Strapazierte Demokratie 30. November 2021
Zeitlupe-Redaktorin Usch Vollenwyder (69) erzählt seit Beginn der Corona-Krise jede Woche aus ihrem Alltag im bernischen Gürbetal. Heute: von demokratischen Werten und einem unvergesslichen Abstimmungssonntag.
Es gab Sonntagvormittage in meinem Kinderleben, da sagte unser Papa: «Heute gehen wir abstimmen.» Dann spazierte die Familie – Mama, Papa und wir drei Kinder im Sonntagsstaat – durchs Dorf Richtung Schulhaus, wo an der schweren Eingangstür ein Pfeil den Weg zum Abstimmungslokal wies. Dort hob mein Vater unsere kleine Schwester hoch, damit sie seine zusammengefalteten Stimmzettel in die Urne werfen konnte. Was darauf stehe, sei geheim, sagte Papa. Was «Abstimmung» und «Urne» und «Stimmzettel» bedeutete, wusste ich nicht. Aber der geheimnisvolle Vorgang, der allein meinem Vater vorbehalten war, faszinierte mich: Abstimmen musste etwas Besonderes sein.

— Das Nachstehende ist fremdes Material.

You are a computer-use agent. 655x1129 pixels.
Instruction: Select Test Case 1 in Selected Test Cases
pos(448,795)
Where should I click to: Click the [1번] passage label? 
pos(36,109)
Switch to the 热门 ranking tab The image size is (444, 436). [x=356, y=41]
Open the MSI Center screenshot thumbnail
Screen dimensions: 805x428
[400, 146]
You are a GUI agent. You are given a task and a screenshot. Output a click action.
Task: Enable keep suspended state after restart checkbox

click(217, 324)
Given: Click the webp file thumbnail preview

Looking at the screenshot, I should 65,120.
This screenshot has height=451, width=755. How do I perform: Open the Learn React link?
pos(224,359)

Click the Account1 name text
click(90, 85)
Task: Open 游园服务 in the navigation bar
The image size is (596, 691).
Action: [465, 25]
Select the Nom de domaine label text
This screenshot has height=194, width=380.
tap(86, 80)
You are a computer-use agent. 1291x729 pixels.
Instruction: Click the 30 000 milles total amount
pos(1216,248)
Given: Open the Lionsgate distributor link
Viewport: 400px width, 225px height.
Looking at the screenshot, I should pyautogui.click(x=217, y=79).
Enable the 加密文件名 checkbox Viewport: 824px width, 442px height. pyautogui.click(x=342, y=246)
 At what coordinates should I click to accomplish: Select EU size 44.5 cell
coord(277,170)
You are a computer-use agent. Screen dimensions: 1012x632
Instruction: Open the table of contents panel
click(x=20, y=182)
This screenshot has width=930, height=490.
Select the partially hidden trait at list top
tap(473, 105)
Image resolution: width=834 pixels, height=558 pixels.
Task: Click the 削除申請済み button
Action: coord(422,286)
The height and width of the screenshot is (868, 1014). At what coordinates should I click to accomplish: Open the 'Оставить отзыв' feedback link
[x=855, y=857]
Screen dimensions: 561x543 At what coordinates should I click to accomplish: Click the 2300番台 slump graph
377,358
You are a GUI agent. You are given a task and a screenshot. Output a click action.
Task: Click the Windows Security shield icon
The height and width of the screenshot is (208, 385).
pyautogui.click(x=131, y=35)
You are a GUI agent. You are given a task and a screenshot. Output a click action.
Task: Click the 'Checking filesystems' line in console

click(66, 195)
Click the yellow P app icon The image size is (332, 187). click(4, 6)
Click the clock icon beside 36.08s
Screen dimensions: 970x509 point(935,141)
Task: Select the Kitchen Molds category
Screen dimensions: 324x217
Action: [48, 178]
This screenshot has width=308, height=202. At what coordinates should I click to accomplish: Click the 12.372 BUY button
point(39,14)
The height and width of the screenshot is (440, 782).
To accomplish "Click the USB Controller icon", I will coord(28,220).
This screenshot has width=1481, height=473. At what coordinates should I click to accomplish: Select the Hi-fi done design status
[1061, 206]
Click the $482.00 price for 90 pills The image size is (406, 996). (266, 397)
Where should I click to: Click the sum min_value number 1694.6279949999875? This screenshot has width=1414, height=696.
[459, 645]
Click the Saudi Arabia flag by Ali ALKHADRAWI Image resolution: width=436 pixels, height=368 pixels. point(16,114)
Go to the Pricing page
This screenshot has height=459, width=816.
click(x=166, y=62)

Seither sind mehr als sechzig Jahre vergangen. Als ich zwanzig wurde, gewährten die Schweizermänner ihren Frauen das Stimm- und Wahlrecht. Es war mein persönliches Geburtstagsgeschenk. Seither habe ich nicht viele Urnengänge verpasst. Gern erkläre ich staunenden ausländischen Freunden und Bekannten unsere direkte Demokratie, erläutere Referendum und Initiative, Stände- und Volksmehr, Majorz- und Proporzwahl. Für die Bundestagswahl im September in Deutschland hatten unsere Marburger Freunde genau zwei Stimmen: die erste für eine Partei, die zweite für einen Kandidaten oder eine Kandidatin ihrer Wahl.
Ich gebe zu: Ich bin ziemlich stolz auf unser direktdemokratisches Politsystem. Selbst wenn wir über Kuhhörner, Minarette oder Burkas abzustimmen haben, und obwohl ich viel zu oft auf der Verliererseite stehe. Aber ich mag die Auseinandersetzungen mit Andersdenkenden und die Einigkeit mit Gleichgesinnten – bis zu diesem hässlichen Abstimmungskampf um das Covid-19-Gesetz: als ein Teil der Gegnerschaft bereits im Vorfeld das Resultat angezweifelt und von Manipulation und Betrug gesprochen hat. Ein Sakrileg in einer demokratischen Tradition. Die lauten Liberté-Schreihälse scheinen nicht zu wissen, dass auch eine Demokratie ihre Grenzen hat.
«Die Demokratie funktioniert», fasste Alain Berset nach dem Abstimmungssonntag zusammen. Ich finde, dass sie arg strapaziert wurde und einiges einstecken musste. Aber sie scheint zäh zu sein, die alte Dame, die 1848 von unseren Vorvätern erstritten und erkämpft wurde. Demokratie sei nicht einfach da, sagte Angela Merkel zum 31. Tag der Deutschen Einheit am 3. Oktober: «Wir müssen immer wieder für sie arbeiten, jeden Tag.» Bei dieser Arbeit kann man getrost geteilter Meinung sein. Dass demokratisch gefällte Entscheide jedoch schon zum Voraus nicht akzeptiert werden sollen, erinnert an fatale Ereignisse vor einem Jahr in Washington. Ich bin froh, ist der Abstimmungssonntag vorbei.
Im Dörfli sind die Plakate über Nacht verschwunden. Am deutlichen Abstimmungsresultat gibt es nichts zu rütteln. Der ganz normale Alltag mit all seinen Corona-Unwägbarkeiten ist zurückgekehrt. Auch ohne Abstimmungskampf ist er Herausforderung genug.